I tried the solution in that question earlier today but it doesn't work. I try using it like this:

conn.modify(&dn, vec![Mod::Replace("unicodePwd", hashset! {password})])

and when I run it, the compiler says at the hashset! {password} part:

expected &str, found struct std::vec::Vec

image

inejge commented 5 years ago

Ah, I see. Try

.modify(&dn, vec![Mod::Replace("unicodePwd".as_bytes(), hashset! { password.as_ref() })])

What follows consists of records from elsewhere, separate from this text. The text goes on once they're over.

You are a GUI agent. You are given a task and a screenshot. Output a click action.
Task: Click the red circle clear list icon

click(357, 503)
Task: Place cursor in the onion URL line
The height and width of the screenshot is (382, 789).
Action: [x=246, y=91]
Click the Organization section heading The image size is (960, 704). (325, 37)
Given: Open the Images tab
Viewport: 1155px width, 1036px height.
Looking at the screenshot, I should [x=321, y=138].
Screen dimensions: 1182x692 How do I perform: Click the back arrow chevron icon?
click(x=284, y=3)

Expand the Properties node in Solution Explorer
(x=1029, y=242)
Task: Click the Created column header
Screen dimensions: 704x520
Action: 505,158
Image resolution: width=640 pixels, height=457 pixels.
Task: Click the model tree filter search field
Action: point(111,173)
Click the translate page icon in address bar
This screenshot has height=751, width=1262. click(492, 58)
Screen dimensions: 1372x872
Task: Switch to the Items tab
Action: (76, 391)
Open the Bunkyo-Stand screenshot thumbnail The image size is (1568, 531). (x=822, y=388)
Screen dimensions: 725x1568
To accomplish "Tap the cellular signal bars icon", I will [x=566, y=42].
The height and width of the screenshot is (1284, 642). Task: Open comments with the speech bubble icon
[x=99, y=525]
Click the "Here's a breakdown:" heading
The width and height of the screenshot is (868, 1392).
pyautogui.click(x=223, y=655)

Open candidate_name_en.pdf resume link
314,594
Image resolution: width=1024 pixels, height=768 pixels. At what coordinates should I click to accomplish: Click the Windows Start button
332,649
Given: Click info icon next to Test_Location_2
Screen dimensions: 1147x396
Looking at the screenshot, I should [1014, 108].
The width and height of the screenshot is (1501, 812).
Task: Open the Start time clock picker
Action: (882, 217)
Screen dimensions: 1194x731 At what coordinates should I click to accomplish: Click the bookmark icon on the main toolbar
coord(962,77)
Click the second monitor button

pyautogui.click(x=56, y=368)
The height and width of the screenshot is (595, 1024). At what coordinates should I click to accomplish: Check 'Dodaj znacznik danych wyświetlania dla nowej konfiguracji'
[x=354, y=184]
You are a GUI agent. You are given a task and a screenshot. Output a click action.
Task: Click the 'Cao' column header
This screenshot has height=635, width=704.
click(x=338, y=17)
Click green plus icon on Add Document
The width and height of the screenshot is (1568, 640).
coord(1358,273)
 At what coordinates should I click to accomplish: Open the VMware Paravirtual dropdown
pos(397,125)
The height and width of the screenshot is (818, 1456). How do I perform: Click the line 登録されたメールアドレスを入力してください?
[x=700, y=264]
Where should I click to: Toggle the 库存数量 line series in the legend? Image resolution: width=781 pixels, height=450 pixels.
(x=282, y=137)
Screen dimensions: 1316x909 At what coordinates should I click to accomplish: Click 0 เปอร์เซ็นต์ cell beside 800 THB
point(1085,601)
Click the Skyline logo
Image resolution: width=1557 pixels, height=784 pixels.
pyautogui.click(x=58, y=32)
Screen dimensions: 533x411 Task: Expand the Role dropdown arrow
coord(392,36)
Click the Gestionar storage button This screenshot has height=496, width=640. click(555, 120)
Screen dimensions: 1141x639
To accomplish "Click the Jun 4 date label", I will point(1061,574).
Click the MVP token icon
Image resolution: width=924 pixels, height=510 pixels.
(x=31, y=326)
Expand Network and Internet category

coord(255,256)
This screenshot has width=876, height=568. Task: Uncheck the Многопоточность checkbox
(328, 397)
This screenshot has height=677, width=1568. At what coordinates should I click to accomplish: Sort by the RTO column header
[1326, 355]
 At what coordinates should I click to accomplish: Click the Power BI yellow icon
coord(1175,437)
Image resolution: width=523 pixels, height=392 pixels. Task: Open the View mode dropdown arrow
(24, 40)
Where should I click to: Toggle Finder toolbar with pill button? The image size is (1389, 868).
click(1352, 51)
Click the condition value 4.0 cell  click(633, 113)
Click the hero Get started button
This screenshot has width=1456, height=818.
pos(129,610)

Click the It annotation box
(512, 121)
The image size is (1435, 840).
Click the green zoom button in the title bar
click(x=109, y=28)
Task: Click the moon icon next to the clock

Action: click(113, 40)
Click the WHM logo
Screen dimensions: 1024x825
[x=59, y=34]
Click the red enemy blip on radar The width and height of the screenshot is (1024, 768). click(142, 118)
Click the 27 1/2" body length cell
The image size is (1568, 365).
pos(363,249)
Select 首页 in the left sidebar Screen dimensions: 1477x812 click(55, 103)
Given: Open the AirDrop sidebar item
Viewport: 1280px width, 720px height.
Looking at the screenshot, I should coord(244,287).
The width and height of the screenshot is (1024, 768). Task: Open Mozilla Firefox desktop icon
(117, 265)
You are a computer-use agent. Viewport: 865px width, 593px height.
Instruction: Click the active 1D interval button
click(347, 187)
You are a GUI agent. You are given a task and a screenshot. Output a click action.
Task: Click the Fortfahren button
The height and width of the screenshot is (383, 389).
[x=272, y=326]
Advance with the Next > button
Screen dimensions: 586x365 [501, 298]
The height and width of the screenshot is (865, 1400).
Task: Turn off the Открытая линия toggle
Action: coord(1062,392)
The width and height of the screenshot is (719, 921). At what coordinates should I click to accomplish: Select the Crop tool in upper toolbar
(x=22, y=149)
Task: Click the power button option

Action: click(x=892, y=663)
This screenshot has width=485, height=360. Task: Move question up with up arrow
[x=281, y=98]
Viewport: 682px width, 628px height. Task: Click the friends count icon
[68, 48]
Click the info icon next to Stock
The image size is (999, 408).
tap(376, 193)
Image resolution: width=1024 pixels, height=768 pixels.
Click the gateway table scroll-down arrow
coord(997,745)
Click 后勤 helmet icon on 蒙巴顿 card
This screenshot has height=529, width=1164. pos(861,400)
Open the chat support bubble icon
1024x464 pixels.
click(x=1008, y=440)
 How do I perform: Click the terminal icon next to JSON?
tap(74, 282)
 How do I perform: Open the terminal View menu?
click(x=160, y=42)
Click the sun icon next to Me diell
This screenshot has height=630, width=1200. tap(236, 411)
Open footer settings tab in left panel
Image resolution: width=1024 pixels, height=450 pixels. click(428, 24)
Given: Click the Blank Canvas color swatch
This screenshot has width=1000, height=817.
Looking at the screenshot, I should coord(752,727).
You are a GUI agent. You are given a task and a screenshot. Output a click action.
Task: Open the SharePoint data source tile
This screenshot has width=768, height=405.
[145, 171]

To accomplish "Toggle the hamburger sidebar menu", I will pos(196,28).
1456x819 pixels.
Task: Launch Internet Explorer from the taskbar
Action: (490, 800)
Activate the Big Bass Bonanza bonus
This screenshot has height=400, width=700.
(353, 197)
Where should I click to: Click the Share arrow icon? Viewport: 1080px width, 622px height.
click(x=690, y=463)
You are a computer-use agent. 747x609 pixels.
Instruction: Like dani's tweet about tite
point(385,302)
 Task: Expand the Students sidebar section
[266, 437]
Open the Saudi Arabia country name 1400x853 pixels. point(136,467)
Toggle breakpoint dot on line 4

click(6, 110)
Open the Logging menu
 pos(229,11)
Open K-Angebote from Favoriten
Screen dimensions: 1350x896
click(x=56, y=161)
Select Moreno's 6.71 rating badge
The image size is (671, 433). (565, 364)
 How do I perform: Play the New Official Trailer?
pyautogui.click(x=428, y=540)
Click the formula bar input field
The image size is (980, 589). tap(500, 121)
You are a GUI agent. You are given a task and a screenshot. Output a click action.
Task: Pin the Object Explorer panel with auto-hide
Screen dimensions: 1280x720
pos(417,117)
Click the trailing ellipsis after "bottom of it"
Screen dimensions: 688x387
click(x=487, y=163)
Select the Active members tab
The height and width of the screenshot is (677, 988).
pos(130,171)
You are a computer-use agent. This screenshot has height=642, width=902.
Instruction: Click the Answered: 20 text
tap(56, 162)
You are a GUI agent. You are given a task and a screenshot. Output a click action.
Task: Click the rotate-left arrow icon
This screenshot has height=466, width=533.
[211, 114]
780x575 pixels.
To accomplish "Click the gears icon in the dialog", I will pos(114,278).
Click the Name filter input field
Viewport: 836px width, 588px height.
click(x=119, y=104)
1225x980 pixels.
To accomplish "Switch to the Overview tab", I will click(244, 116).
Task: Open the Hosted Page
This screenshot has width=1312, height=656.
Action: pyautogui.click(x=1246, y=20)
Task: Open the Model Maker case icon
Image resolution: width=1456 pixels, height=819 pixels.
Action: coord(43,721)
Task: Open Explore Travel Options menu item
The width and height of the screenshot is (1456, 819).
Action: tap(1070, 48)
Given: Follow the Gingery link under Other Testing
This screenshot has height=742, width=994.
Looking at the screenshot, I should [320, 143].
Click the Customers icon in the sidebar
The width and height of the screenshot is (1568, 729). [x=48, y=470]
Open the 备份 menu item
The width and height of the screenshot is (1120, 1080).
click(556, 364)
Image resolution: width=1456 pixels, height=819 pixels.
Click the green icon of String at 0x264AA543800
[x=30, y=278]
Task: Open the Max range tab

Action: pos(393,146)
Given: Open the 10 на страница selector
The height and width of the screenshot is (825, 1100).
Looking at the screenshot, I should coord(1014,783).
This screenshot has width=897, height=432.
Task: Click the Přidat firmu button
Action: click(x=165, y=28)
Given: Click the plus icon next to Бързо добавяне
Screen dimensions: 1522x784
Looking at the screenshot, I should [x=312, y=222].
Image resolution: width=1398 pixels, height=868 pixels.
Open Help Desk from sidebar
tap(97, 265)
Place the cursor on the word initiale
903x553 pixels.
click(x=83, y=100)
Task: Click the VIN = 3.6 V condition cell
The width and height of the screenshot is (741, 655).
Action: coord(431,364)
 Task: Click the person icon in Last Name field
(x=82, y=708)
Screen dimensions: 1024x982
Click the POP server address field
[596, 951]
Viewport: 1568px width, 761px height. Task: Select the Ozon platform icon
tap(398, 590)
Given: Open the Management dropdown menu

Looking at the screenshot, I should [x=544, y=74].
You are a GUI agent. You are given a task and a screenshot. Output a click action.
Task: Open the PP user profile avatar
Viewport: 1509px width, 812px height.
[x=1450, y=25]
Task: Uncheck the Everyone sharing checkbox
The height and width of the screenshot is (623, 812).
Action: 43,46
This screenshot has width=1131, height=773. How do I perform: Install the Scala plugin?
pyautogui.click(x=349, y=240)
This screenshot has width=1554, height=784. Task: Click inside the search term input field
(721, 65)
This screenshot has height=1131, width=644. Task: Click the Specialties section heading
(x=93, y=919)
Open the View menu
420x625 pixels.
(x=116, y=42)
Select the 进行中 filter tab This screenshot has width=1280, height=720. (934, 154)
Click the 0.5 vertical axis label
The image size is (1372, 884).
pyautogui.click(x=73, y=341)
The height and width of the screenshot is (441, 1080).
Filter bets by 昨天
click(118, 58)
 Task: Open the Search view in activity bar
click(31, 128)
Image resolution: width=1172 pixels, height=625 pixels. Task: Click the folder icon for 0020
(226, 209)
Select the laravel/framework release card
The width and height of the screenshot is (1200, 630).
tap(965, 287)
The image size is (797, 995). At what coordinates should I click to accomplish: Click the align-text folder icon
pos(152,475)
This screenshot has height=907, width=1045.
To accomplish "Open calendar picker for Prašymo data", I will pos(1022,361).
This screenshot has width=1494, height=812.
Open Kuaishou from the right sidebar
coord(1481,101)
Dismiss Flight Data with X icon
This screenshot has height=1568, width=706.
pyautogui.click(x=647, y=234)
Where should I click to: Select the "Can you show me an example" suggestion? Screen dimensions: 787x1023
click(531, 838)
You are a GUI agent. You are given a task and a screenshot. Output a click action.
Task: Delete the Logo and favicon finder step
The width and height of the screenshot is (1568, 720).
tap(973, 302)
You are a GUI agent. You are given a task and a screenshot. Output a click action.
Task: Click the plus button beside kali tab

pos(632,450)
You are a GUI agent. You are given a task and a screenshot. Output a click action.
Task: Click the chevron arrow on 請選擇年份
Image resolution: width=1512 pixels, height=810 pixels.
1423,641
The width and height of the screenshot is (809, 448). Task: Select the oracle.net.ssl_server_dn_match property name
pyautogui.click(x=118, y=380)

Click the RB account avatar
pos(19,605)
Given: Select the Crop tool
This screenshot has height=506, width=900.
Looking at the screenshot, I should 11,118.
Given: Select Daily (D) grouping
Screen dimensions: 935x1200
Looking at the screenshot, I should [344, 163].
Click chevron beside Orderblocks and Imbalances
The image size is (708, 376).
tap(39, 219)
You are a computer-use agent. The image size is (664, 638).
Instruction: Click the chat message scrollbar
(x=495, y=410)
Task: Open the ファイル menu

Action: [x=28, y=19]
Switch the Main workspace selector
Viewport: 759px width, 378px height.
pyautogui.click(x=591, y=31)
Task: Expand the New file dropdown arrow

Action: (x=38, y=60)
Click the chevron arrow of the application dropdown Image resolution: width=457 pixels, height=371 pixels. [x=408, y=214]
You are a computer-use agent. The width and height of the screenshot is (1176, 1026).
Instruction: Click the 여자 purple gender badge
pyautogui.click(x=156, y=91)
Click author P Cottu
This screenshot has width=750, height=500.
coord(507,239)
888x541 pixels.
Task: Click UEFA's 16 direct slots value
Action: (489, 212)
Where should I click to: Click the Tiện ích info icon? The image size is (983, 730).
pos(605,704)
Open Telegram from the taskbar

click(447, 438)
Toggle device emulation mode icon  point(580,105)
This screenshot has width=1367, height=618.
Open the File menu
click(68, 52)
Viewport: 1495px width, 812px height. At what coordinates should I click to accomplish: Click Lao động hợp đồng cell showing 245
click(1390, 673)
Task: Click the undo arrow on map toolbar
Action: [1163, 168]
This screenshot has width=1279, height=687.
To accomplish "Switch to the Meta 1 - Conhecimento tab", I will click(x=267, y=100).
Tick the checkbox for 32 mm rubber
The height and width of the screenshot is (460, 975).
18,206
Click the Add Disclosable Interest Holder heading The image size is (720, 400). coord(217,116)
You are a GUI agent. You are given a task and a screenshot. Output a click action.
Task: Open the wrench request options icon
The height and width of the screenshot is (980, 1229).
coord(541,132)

The type S in Mod's variants is used both for the attribute name and the value, which is fine for the usual &str/String case, but in this case the compiler sees "unicodePwd", which is a &str, and expects password to be the same, which it can't be. The trick is then to coerce both to the lowest common denominator, &[u8].

CMMR2 commented 5 years ago

That works perfectly! I can't tell you how grateful I am for your help. Thank you!

yocally commented 1 year ago

Hey sorry to comment on such an old issue, but I want to leave this for anyone in the future. On the AD server in my environment I had to first wrap the password in quotes before converting it to the byte array. Everything else in this issue was helpful though, so thank you to both of you for working this out before me.

inejge commented 1 year ago

On the AD server in my environment I had to first wrap the password in quotes before converting it to the byte array.

The blog post I've referenced in my first reply does have this step in the list of requirements. Quoting:

  • The new password must be enclosed in quotation marks, and it must use a UTF-16 little-endian encoding.